START EXCERPTED DATA

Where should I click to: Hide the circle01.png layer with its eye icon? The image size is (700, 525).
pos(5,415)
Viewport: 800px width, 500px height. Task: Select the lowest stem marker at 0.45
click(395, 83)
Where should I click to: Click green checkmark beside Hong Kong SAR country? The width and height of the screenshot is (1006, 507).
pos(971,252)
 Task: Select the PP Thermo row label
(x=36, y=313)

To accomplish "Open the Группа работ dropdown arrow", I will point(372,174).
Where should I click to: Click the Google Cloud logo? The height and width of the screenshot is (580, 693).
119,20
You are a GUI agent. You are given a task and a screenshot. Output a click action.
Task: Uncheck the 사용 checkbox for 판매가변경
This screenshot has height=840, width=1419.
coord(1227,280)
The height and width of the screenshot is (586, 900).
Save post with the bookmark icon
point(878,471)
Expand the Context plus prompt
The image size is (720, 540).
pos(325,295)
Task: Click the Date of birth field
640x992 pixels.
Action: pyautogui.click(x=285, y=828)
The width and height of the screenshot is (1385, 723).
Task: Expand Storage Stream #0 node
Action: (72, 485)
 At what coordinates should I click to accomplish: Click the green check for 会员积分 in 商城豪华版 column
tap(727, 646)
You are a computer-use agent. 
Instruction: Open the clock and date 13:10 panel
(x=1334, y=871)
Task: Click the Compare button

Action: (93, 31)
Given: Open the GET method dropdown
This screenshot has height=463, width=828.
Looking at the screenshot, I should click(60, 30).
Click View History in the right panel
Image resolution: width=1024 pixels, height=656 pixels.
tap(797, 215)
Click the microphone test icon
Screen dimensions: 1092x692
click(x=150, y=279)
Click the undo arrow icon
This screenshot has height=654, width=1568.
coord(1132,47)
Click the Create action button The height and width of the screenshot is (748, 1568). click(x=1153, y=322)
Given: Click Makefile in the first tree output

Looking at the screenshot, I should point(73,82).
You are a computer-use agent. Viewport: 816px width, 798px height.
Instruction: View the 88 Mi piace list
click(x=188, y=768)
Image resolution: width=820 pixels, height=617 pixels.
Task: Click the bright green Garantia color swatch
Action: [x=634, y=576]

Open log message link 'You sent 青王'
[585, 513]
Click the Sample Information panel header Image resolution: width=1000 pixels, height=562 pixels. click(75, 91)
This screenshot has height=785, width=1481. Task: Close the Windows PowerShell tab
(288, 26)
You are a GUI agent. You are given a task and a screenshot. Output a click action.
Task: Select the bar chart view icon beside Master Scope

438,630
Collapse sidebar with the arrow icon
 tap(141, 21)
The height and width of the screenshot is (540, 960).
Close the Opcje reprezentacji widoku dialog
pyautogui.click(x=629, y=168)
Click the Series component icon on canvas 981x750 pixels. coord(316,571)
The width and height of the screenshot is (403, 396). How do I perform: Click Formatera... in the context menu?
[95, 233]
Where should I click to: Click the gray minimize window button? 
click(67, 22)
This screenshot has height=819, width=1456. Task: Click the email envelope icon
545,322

END EXCERPTED DATA

## WORK INSTRUCTION
Report the lines above that have the word "dropdown" in them.

## SOLUTION
To accomplish "Open the Группа работ dropdown arrow", I will point(372,174).
Given: Open the GET method dropdown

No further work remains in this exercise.